Closed Bug 230329 Opened 21 years ago Closed 8 years ago

HTTPS/SSL fails for same app if deployed on multiple servers - works on IE - Mozilla likely has trouble picking the right certificate.

Categories

(Core Graveyard :: Security: UI, defect)

Other Branch
x86
Windows 2000
defect
Not set
major

Tracking

(Not tracked)

RESOLVED INCOMPLETE

People

(Reporter: bruno.melloni, Unassigned)

Details

(Whiteboard: [kerh-noi])

User-Agent:       Mozilla/5.0 (Windows; U; Windows NT 5.0; en-US; rv:1.5) Gecko/20031007
Build Identifier: Mozilla/5.0 (Windows; U; Windows NT 5.0; en-US; rv:1.5) Gecko/20031007

I wrote an J2EE application and deployed it to Tomcat 5.  The application uses a
servlet filter & Struts, and enforces the use of HTTPS.  Nothing special so far.
 I deployed the application first on localhost (Win2000) and then on a DEV
server (Solaris).  The application generates very generic HTML and JavaScript
code.  

IE has no problems whatsoever.


No errors (or even attempts at access) show on the DEV server.  Probably because
the HTTPS call fails right away.  My suspicion is that Mozilla is trying to use
the certificate it originally obtained from the localhost when it encrypts the
SSL communication with the DEV server.

Reproducible: Always

Steps to Reproduce:
1. Write and deploy a J2EE application that uses a servlet filter to ensure that
HTTPS is used.  The filter redirects to
https://sameserver:8443/appname/login.jsp or to the original page (if already
logged in).
2. Deploy in localhost Tomcat 5 using self-signed certificate.
3. Access (successfully) with Mozilla and Internet Exploder.
4. Deploy in a DEV server on Tomcat 5 using a self-signed certificate.
5. Access DEV (successfully) with IE, and (unsuccessfully) with Mozilla.
6. No errors show anywhere on the server logs.

Actual Results:  
In localhost, the URL typed (http://localhost:8089/app) is changed to the SSL
form (https://localhost:8443/app) and the login page displays (or the requested
page if already logged in).  This works with both IE and Mozilla.
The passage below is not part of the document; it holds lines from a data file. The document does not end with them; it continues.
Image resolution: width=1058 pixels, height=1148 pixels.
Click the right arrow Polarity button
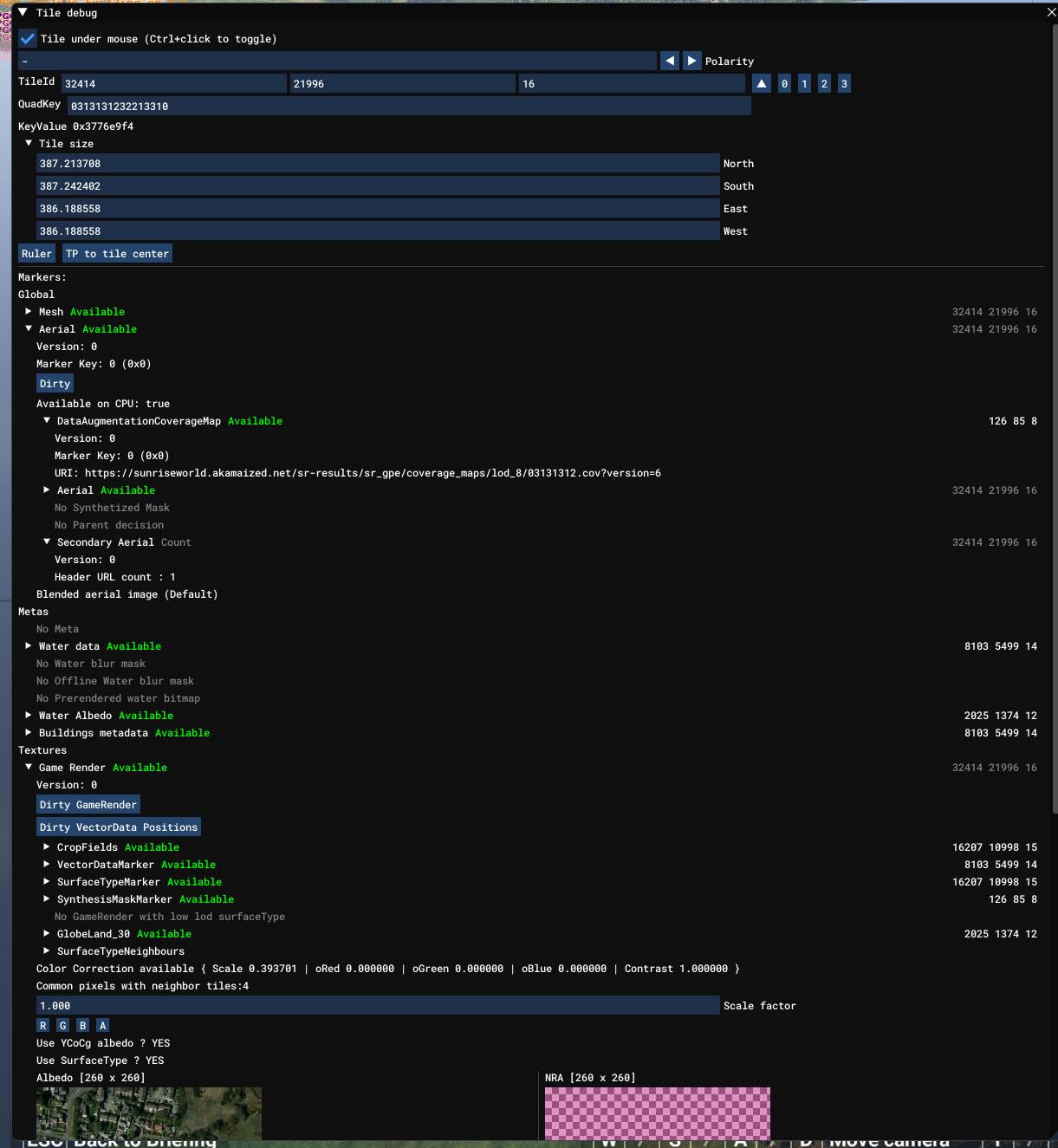coord(691,61)
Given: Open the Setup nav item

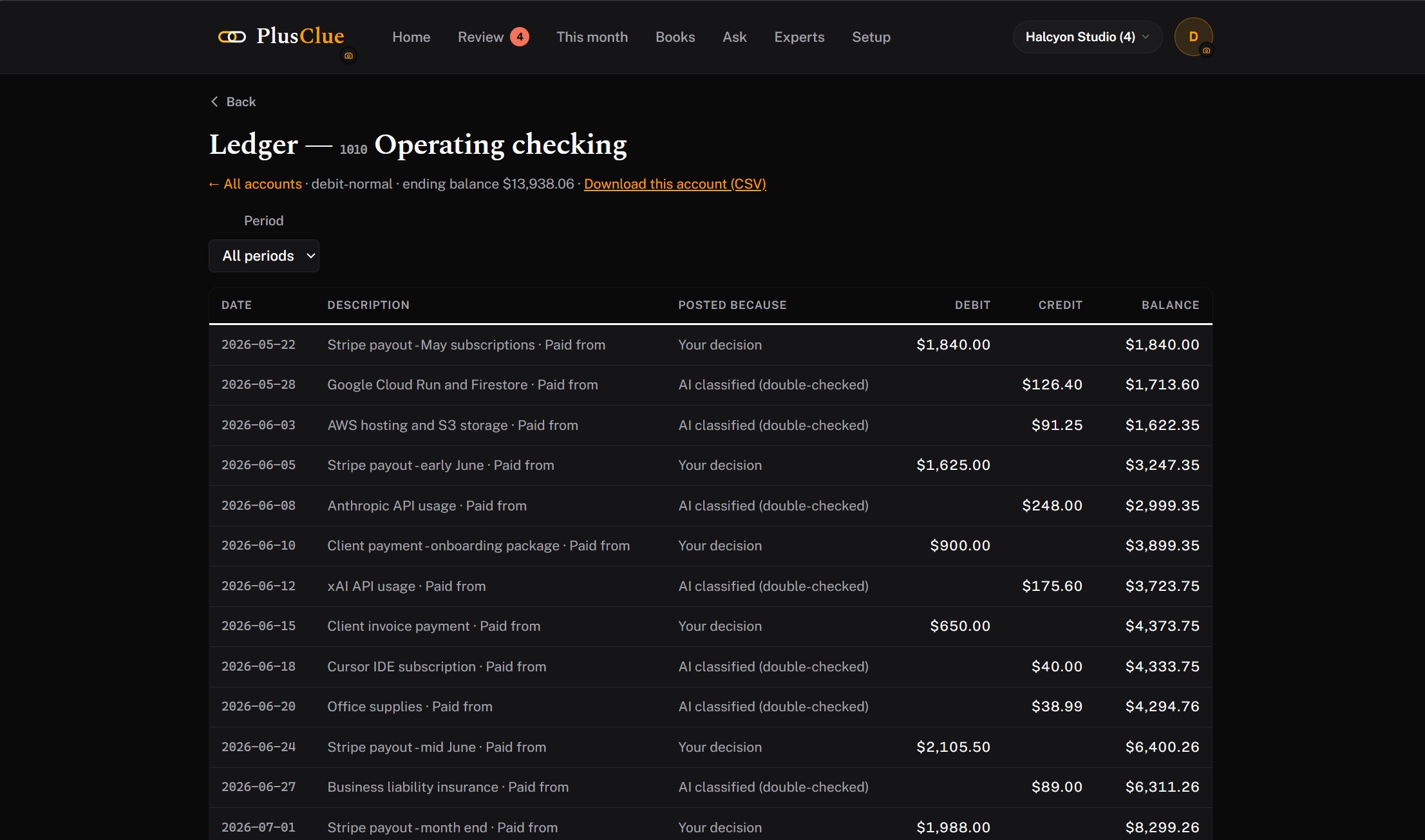Looking at the screenshot, I should pyautogui.click(x=871, y=37).
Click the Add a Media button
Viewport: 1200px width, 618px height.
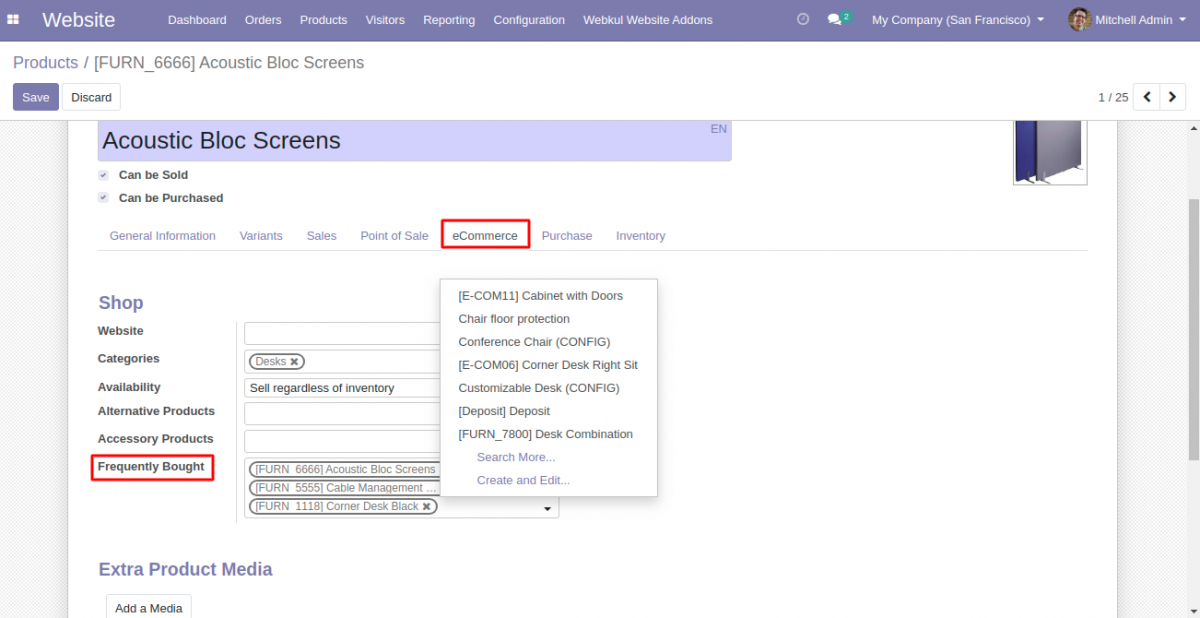tap(148, 608)
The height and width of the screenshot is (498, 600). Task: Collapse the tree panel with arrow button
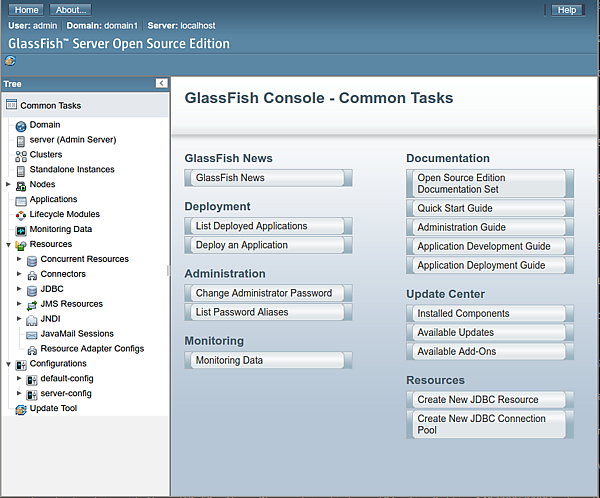(x=161, y=84)
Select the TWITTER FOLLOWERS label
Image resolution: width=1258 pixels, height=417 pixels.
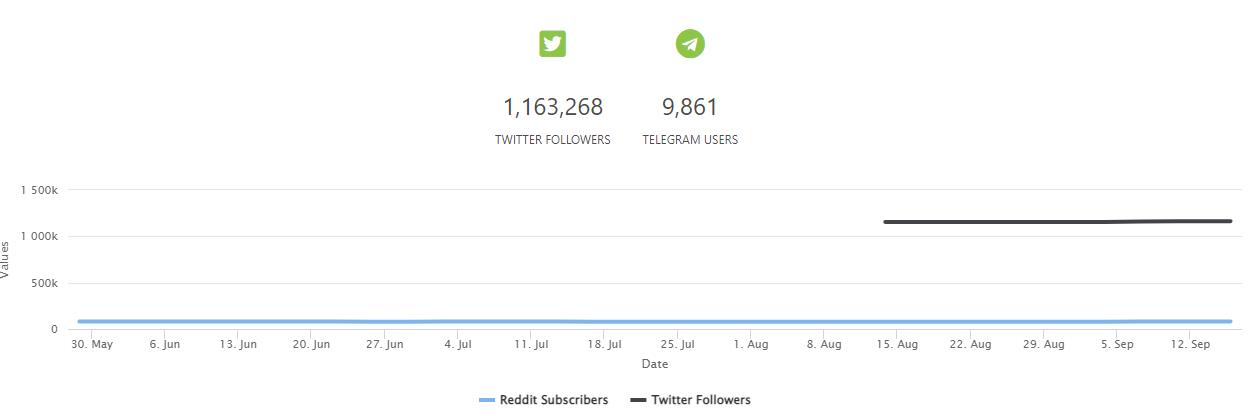552,140
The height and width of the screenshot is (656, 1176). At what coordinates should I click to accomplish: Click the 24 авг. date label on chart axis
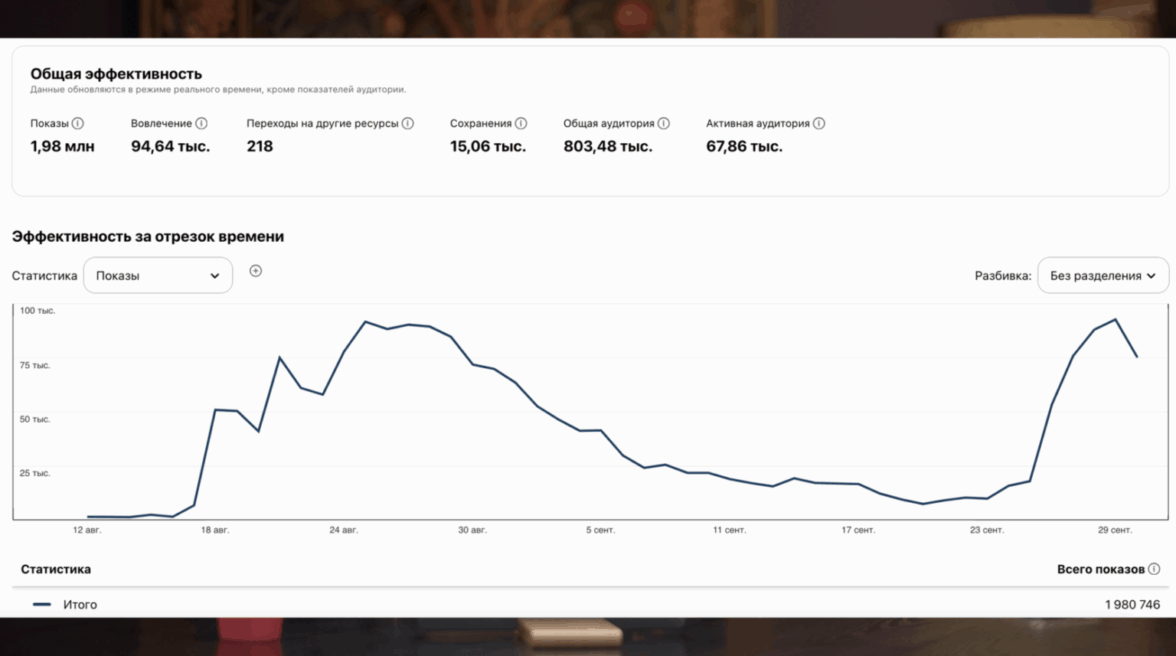(x=343, y=530)
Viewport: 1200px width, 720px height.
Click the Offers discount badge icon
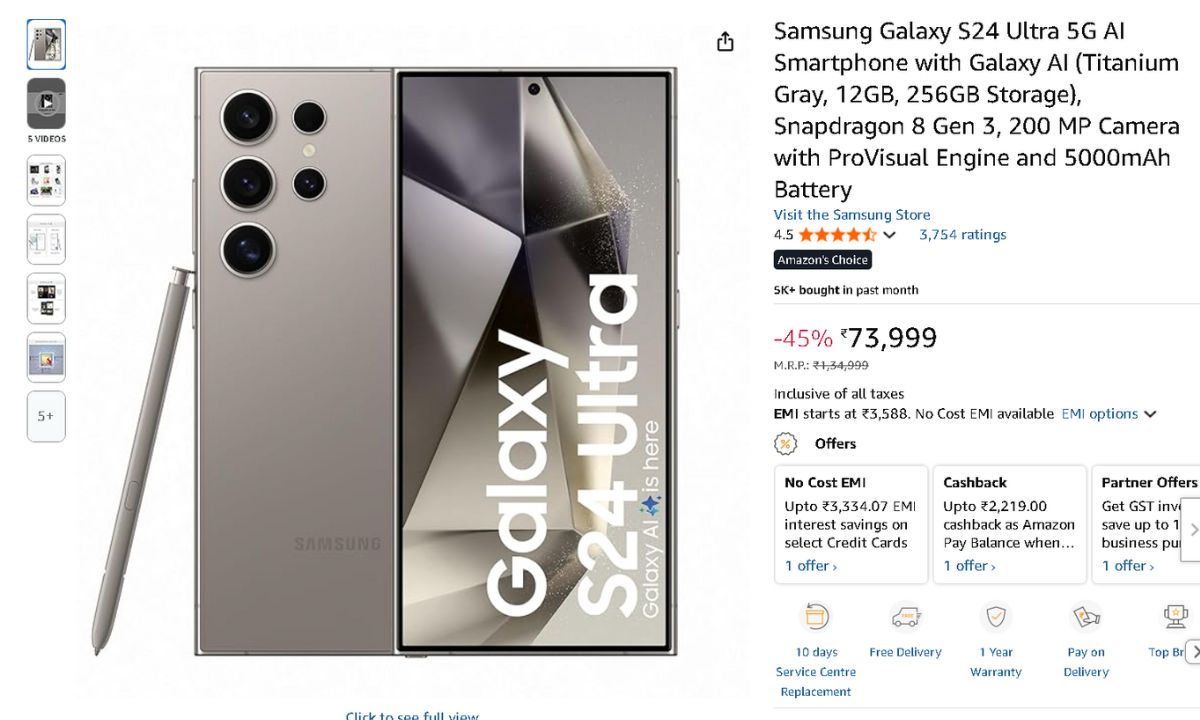click(787, 444)
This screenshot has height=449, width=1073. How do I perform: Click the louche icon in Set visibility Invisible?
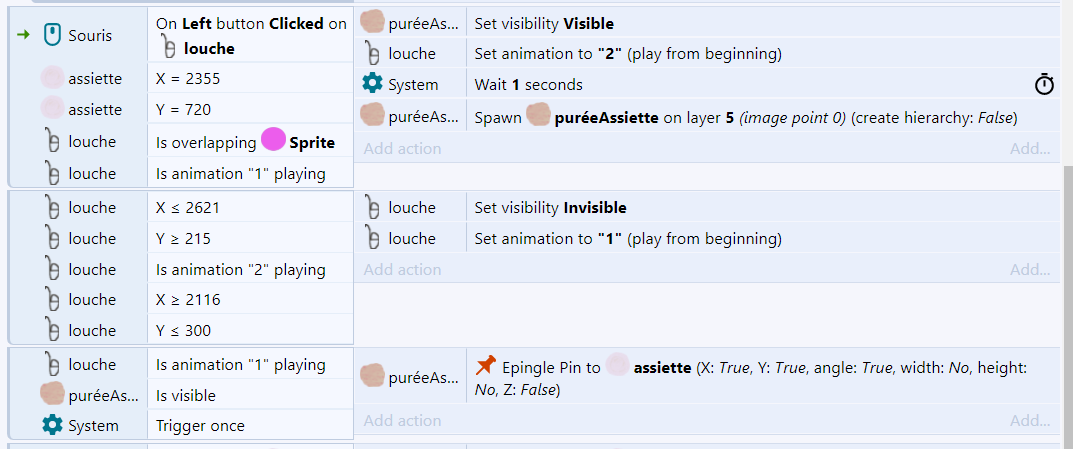[372, 207]
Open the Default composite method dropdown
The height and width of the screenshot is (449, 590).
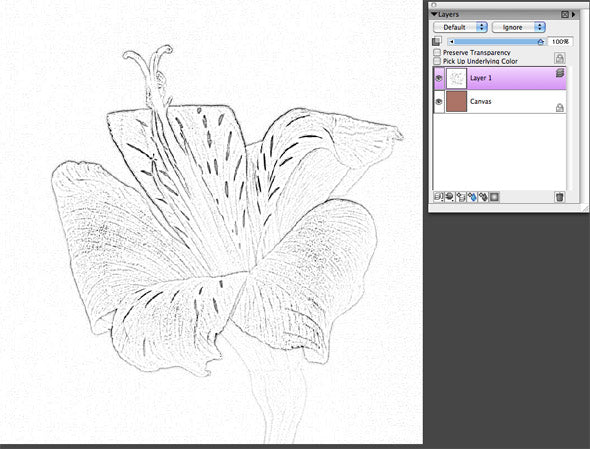point(460,27)
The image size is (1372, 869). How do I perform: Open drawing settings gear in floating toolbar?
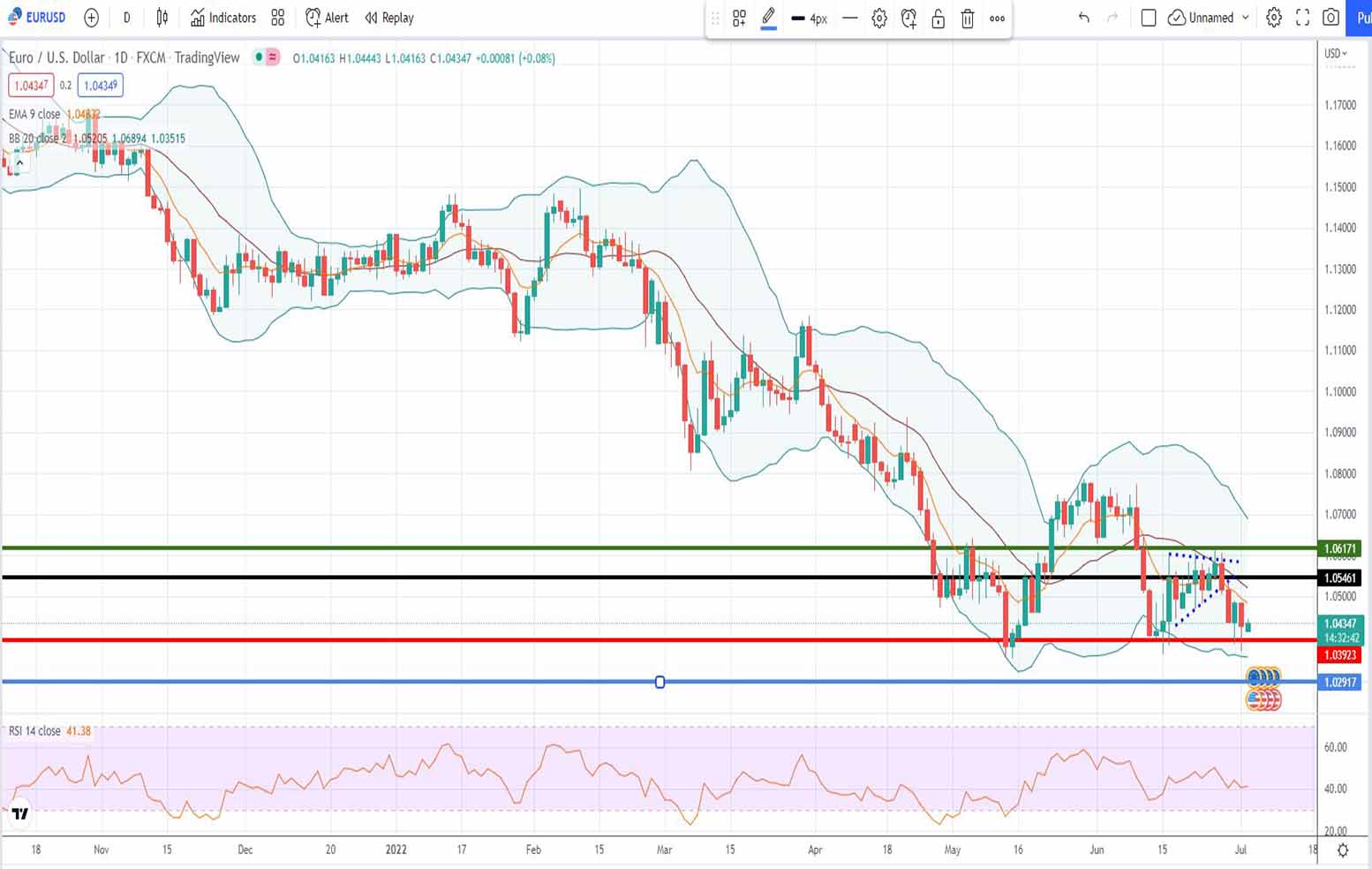pyautogui.click(x=879, y=19)
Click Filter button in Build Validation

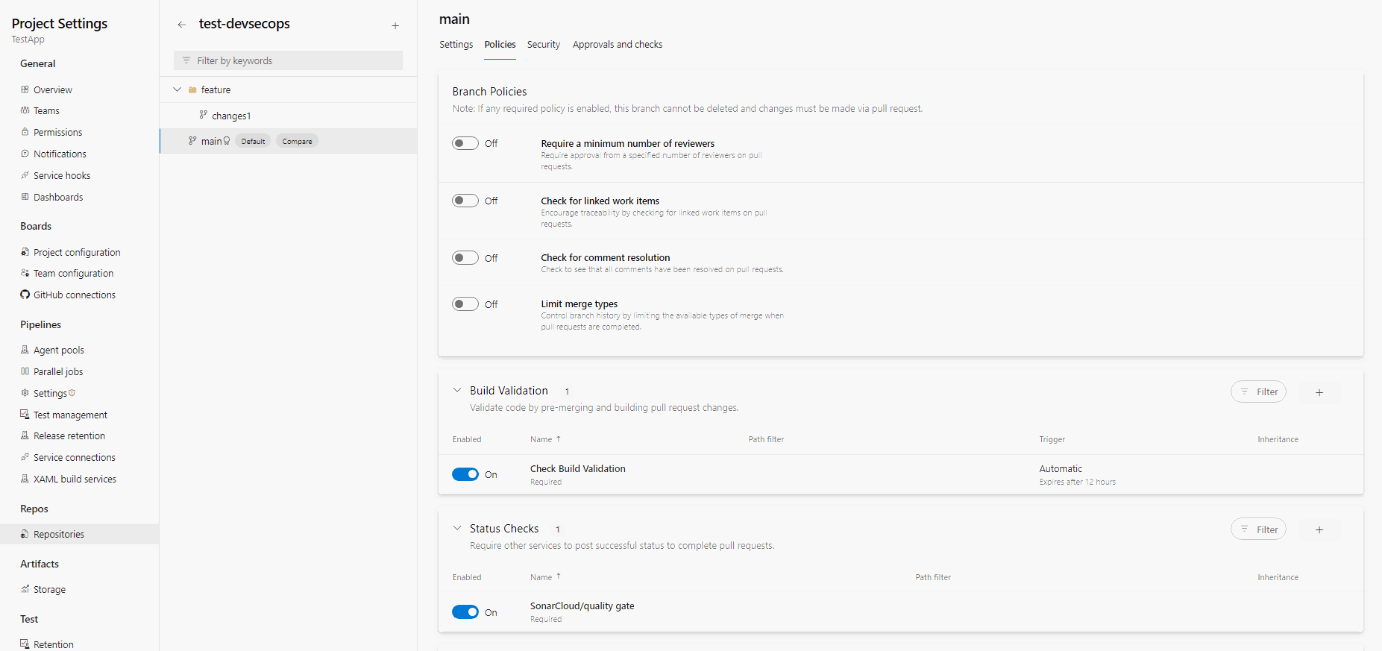[1258, 392]
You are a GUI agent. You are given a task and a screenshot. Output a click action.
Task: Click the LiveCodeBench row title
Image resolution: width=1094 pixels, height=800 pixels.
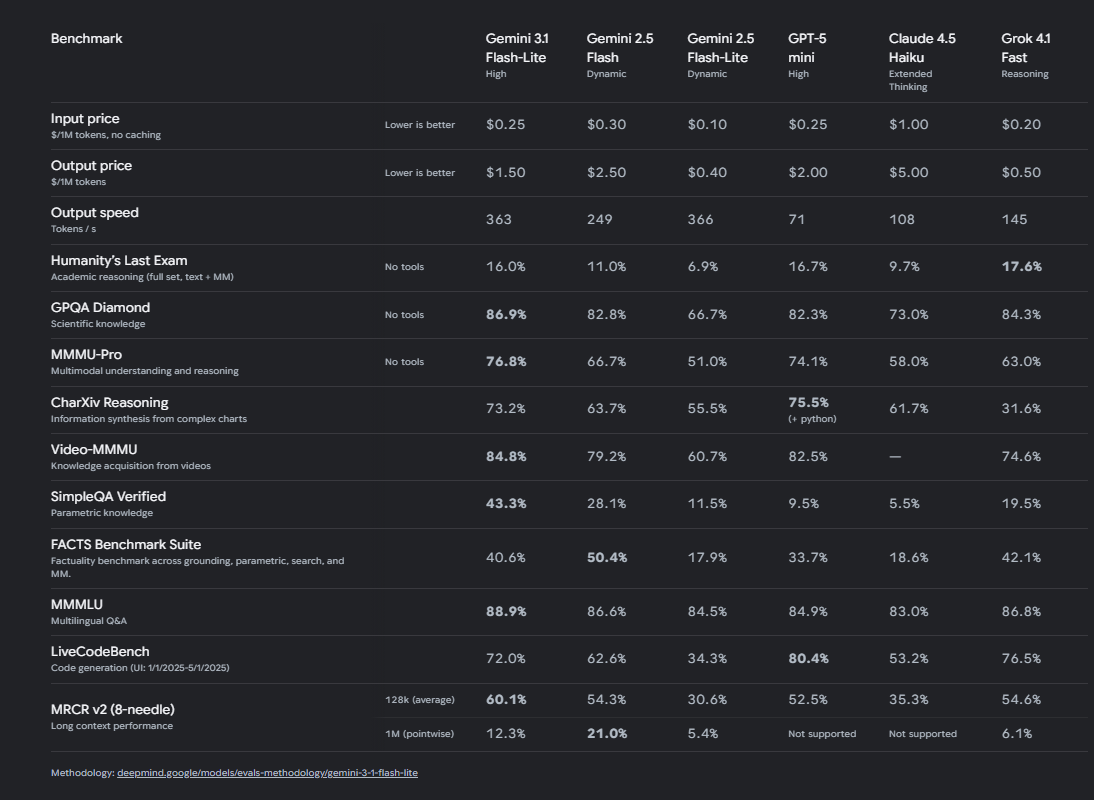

In DEV, IE works as above, but mozilla shows the proper URL
(https://dev:8443/app) and then it throws an error:

Forbidden
You were denied access because:

Access denied by access control list. 

Expected Results:  
Same behavior as in localhost.

Note:  Problem has been happening since Mozilla 1.4.  I have not experienced
this problem when accessing an application from only 1 server, only when
multiple instances of the application exist.

Analysis: Since no errors ever show on the server logs, it appears obvious that
the problem is happening in the https communication and that the initial SSL
exchange is failing.  Since things work with IE, my suspicion is that somehow
the wrong certificate is being used in the encryption.  Perhaps, Mozilla might
be using the certificate for (app) from the localhost server to encrypt the
communication to (app) on the DEV server.  Or, there might be something
interfering with Mozilla getting the certificate from the DEV server.
is it possible to move J2EE out of the equation and use static html pages
directly accessed in SSL ?

What happens when you access https://dev:8443/app and https://dev:8443/app/
(note the trailing slash) with Mozilla ?
I just tried to do an https call leaving out the application altogether.  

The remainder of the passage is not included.